Andrew Wildes, Gleaner Writer
A march pass of some of the schools participating in the 19th season of the Junior Debate International Competition for primary and preparatory schools. The opening ceremony was held yesterday at the Jamaica Conference Centre, downtown Kingston. Junior Dowie/Staff Photographer
OVER A hundred students, from eight parishes and 32 preparatory and primary schools from across the country, gathered for the 19th staging of the annual Junior Debate International Competition at the Jamaica Conference Centre, downtown Kingston yesterday.
As the students and teachers clapped and cheered at the posited arguments and waited on the deliberations of the judges, there was no mistaking the excitement that filled the air. When the decision did come and St. Jago Cathedral Preparatory was champion, it was plainly to the crowd's delight.

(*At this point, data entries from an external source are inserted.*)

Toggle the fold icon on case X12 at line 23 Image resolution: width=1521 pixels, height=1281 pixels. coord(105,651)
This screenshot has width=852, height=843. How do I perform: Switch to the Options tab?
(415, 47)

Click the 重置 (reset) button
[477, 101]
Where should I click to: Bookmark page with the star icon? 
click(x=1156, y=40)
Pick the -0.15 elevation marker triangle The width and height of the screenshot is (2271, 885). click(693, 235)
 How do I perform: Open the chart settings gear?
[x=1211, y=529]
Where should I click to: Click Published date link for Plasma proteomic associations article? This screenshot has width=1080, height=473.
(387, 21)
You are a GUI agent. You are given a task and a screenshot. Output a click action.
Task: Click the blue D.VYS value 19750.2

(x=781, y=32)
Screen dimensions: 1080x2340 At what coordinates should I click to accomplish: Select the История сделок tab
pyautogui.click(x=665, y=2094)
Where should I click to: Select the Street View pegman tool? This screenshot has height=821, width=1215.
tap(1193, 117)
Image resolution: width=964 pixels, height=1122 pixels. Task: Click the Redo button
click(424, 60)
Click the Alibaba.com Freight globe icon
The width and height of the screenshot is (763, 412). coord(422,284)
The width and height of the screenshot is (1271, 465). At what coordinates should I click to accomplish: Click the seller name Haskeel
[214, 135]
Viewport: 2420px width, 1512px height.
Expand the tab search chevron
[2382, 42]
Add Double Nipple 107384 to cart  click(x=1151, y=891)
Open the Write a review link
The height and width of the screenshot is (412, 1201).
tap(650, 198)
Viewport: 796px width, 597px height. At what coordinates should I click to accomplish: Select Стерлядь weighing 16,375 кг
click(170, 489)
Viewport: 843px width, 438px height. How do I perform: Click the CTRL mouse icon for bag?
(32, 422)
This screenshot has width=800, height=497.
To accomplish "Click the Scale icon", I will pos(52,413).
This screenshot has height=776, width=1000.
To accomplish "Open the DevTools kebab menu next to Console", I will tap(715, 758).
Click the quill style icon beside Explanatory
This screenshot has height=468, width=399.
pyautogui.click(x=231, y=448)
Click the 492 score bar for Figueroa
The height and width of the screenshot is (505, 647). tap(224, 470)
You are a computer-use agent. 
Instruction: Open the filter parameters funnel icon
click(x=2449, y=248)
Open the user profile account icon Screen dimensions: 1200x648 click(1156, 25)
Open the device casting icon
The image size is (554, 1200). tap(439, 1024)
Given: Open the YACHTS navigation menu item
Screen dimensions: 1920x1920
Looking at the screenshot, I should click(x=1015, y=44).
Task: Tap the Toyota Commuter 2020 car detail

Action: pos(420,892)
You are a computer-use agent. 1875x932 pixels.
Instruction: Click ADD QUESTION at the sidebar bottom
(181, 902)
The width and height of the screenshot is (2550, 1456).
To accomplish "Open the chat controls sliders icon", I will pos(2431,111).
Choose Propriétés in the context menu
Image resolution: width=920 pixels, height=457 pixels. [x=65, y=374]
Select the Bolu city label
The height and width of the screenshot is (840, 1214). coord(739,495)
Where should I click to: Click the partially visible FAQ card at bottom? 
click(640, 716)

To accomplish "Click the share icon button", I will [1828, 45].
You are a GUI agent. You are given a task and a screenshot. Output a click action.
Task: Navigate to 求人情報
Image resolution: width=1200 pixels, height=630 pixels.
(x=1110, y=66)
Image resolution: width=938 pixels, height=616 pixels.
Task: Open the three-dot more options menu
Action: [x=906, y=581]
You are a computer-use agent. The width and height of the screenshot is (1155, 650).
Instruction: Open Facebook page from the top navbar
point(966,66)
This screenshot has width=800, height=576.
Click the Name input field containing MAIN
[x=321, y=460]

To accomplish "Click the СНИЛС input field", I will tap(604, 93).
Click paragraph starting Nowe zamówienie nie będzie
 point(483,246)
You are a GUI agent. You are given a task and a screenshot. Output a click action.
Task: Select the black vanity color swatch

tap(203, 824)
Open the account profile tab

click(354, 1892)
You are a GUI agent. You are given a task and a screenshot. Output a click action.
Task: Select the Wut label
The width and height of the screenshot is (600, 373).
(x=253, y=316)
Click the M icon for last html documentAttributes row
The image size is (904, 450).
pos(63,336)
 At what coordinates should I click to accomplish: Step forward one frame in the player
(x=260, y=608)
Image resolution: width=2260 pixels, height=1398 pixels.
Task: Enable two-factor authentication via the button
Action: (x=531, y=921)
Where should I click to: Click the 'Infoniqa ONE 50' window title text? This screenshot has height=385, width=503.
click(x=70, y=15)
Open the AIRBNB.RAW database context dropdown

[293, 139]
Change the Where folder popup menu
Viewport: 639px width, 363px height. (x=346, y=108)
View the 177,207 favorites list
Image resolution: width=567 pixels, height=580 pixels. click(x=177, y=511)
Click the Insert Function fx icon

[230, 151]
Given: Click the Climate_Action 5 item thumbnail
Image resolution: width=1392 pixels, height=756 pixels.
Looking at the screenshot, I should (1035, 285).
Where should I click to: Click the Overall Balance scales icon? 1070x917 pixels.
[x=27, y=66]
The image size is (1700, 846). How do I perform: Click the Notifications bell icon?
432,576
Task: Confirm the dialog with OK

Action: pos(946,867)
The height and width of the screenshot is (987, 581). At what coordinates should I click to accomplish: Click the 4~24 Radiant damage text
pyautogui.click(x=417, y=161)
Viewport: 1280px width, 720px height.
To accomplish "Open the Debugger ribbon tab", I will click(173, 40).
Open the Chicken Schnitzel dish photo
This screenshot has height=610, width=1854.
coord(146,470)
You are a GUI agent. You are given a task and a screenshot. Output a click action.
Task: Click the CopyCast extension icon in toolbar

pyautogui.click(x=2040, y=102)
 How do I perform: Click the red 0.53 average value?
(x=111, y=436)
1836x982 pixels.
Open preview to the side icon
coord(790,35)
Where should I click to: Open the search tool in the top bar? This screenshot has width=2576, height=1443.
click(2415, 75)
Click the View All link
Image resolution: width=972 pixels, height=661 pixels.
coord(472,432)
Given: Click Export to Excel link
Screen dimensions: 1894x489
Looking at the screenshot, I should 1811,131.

Fortunately, for Holy Childhood Preparatory and all the other schools this was only the first match in what is set to be an exciting competition.
The wit and charm of St. Jago's young Cody Dajoo was well received by the crowd and simply irresistible to the judges who gave him Best Speaker. Arguing against the moot 'Wearing Uniforms Should Be Optional', throwing his whole body into his argument, Cody made it clear that "with so much lawlessness going on in the society we need to hold on to the incy winsy bit of order we have left." After laying his argument's foundation, the young debater made his closing argument in a song to the tune of Baby Chams' popular Ghetto Story.
"I'm very excited," said 10-year-old Cody. "It's my first time on the debating team and I'm getting best speaker - that's exciting," he said. Renee Pennant and Johann Morgan were the team's first and last speaker.
LITERACY DEVELOPMENT
Function chairman and Senior Lecturer in the Department of Educational Studies at the University of the West Indies, Dr. Josette Smikle, was quick to focus the purpose of the competition and its role in national literacy development.
"I would like us to celebrate this event in the context of what it has been doing for
literacy development in Jamaica," stated Dr. Smikle. "The competition's theme this year is 'Knowledge is Power' and when a person is literate he or she has the power not only to read the words, but to read the world," she said.